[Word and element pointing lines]
<<<<

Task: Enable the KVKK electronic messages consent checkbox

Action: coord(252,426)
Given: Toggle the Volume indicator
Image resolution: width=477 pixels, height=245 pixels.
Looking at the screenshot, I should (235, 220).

>>>>

AIM: Return these lines exactly as they appear above.

TASK OUTPUT:
Task: Enable the KVKK electronic messages consent checkbox

Action: coord(252,426)
Given: Toggle the Volume indicator
Image resolution: width=477 pixels, height=245 pixels.
Looking at the screenshot, I should (235, 220).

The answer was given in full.